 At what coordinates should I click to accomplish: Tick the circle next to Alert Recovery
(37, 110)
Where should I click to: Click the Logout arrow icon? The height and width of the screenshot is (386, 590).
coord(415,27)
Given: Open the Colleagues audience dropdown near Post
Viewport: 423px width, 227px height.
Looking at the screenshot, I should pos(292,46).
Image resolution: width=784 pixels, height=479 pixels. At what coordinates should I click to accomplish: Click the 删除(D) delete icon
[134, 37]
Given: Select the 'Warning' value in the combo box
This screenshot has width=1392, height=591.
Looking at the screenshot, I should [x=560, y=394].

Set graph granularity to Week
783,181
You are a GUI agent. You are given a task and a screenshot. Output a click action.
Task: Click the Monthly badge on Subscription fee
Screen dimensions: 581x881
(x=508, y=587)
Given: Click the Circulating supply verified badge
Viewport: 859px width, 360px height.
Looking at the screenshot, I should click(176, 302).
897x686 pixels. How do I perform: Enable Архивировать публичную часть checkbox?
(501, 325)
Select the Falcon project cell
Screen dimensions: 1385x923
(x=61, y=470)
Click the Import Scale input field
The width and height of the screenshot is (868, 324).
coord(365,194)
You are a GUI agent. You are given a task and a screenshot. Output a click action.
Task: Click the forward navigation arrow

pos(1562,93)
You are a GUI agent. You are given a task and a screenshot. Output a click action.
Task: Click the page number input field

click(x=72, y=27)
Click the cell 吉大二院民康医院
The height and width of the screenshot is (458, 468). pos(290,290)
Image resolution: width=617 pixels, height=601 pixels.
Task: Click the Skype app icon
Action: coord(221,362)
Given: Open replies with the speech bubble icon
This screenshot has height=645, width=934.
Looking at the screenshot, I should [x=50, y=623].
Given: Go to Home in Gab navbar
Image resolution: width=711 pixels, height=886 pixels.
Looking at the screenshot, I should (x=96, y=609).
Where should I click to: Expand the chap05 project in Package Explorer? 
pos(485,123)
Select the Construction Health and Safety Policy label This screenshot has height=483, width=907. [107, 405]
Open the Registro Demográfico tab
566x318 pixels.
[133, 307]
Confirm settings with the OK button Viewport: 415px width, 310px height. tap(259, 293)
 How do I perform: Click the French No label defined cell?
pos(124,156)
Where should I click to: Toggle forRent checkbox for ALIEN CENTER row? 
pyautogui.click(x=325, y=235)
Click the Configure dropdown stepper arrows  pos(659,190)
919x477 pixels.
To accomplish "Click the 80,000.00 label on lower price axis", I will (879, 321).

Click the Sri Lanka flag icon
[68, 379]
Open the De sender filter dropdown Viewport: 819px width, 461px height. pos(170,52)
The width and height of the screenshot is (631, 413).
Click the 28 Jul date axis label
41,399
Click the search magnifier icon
---------------
What is being asked: Can you copy all of the data above character for character, keeping every line unchanged?

Solved problem:
 At what coordinates should I click to accomplish: Tick the circle next to Alert Recovery
(37, 110)
Where should I click to: Click the Logout arrow icon? The height and width of the screenshot is (386, 590).
coord(415,27)
Given: Open the Colleagues audience dropdown near Post
Viewport: 423px width, 227px height.
Looking at the screenshot, I should pos(292,46).
Image resolution: width=784 pixels, height=479 pixels. At what coordinates should I click to accomplish: Click the 删除(D) delete icon
[134, 37]
Given: Select the 'Warning' value in the combo box
This screenshot has width=1392, height=591.
Looking at the screenshot, I should [x=560, y=394].

Set graph granularity to Week
783,181
You are a GUI agent. You are given a task and a screenshot. Output a click action.
Task: Click the Monthly badge on Subscription fee
Screen dimensions: 581x881
(x=508, y=587)
Given: Click the Circulating supply verified badge
Viewport: 859px width, 360px height.
Looking at the screenshot, I should click(176, 302).
897x686 pixels. How do I perform: Enable Архивировать публичную часть checkbox?
(501, 325)
Select the Falcon project cell
Screen dimensions: 1385x923
(x=61, y=470)
Click the Import Scale input field
The width and height of the screenshot is (868, 324).
coord(365,194)
You are a GUI agent. You are given a task and a screenshot. Output a click action.
Task: Click the forward navigation arrow

pos(1562,93)
You are a GUI agent. You are given a task and a screenshot. Output a click action.
Task: Click the page number input field

click(x=72, y=27)
Click the cell 吉大二院民康医院
The height and width of the screenshot is (458, 468). pos(290,290)
Image resolution: width=617 pixels, height=601 pixels.
Task: Click the Skype app icon
Action: coord(221,362)
Given: Open replies with the speech bubble icon
This screenshot has height=645, width=934.
Looking at the screenshot, I should [x=50, y=623].
Given: Go to Home in Gab navbar
Image resolution: width=711 pixels, height=886 pixels.
Looking at the screenshot, I should (x=96, y=609).
Where should I click to: Expand the chap05 project in Package Explorer? 
pos(485,123)
Select the Construction Health and Safety Policy label This screenshot has height=483, width=907. [107, 405]
Open the Registro Demográfico tab
566x318 pixels.
[133, 307]
Confirm settings with the OK button Viewport: 415px width, 310px height. tap(259, 293)
 How do I perform: Click the French No label defined cell?
pos(124,156)
Where should I click to: Toggle forRent checkbox for ALIEN CENTER row? 
pyautogui.click(x=325, y=235)
Click the Configure dropdown stepper arrows  pos(659,190)
919x477 pixels.
To accomplish "Click the 80,000.00 label on lower price axis", I will (879, 321).

Click the Sri Lanka flag icon
[68, 379]
Open the De sender filter dropdown Viewport: 819px width, 461px height. pos(170,52)
The width and height of the screenshot is (631, 413).
Click the 28 Jul date axis label
41,399
Click the search magnifier icon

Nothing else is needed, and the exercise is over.